After drying herself, Nina threw her wet towel over the bedroom door in a futile attempt to dry it in time for tomorrow’s shower-slash-bath then pulled on a pair of metallic black skinny jeans and an oversized grey marle t-shirt. Slapping on some moisturiser, she brushed her teeth then began her make-up routine. Liquid foundation mixed with a dab of illuminator, Touche Éclat concealer blended under her eyes and around her nose, a liberal application of bronzer to combat her London ‘ghost tan’, then a swipe of Topshop silver eyeliner and the requisite application of four different mascaras – one for thickening, one for lengthening, one for curling and the last for separating. Tidying up smudges with a cotton tip, she patted on a tiny amount of pink cream blush, pulled her hair up into a topknot, squirted on some Coco Mademoiselle, then switched off the bathroom light. Winding a chunky chartreuse-coloured scarf around her neck and shoving her feet into zebra-print pony-hair flats, Nina grabbed her bag and leather jacket and left the flat. She was halfway down the stairs when she realised she’d left her phone next to her bed. Pulling a quick one-eighty, she headed back along the hallway, unlocked the door and grabbed it. ‘May as well take one of the mags I haven’t read yet fo
r the Tube,’ she thought, making a beeline for the living room. Next to the stack of magazines was her iPad, with a much more respectable eighty-five per cent battery power, so she crammed it into her bag alongside the new Glamour she hadn’t got around to cracking open the night before.
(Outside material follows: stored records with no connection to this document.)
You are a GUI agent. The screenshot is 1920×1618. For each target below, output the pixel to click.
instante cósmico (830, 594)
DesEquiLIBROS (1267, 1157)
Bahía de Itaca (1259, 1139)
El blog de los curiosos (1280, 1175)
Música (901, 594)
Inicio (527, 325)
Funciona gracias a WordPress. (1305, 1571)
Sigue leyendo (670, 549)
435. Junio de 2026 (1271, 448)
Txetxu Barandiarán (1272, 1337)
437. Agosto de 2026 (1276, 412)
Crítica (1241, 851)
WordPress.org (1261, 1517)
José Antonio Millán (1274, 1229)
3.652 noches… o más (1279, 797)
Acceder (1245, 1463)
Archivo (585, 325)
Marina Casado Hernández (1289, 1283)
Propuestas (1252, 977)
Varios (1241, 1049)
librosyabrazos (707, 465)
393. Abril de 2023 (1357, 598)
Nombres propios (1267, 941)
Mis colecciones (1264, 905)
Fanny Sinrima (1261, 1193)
She took the Victoria line to Green Park Tube station, where she forced herself to walk up the endless series of escalators so she could kid herself that she’d ticked the ‘daily exercise’ box. Fighting her way through the crowd of tourists who were desperately trying to work out which exit was the right one for their afternoon tea booking at the Ritz, she sidestepped the guys selling tickets for the endless parade of open-top double-decker sightseeing buses that chugged their way down Piccadilly to Hyde Park Corner, then dived into the nearest Pret A Manger, the ubiquitous English sandwich store, for a late breakfast. ‘Maybe if the magazine thing doesn’t work out, I can open a chain of Prets in Australia?’ she pondered while trying to decide which sandwich her tastebuds felt like. ‘Super club . . . Hoisin duck wrap . . . Coronation chicken – bleurgh, no way in hell . . .’ she thought, screwing her nose up at the lurid yellow mayonnaise seeping through the slices of bread. Selecting a sweet chilli chicken and coriander baguette and a honey and muesli yoghurt pot, Nina silently thanked the High Priestess of Pret that the lunch rush was over so she didn’t have to wait in an endless line to pay.
Pulling up a stool at the window overlooking Piccadilly and Green Park, she dumped her bag on the bench and tore the wrapping off her baguette. Chewing on her first mouthful, she tried to shove her wallet into her bulging handbag, but it refused to swallow it. Pulling her iPad out to make room, Nina decided to check her email to see if her latest ASOS order had been dispatched. Her inbox appeared as the tablet automatically logged on to Pret’s wireless internet and started downloading messages. Seeing none of them were from ASOS, she was just about to shut it down, when her eyes locked onto an email from a name she didn’t recognise, but with a subject line she definitely did – ‘Re: Marie Claude features internship’. Her stomach did a clumsy somersault. Steeling herself for a ‘thanks, but no thanks’ reply, she opened the email.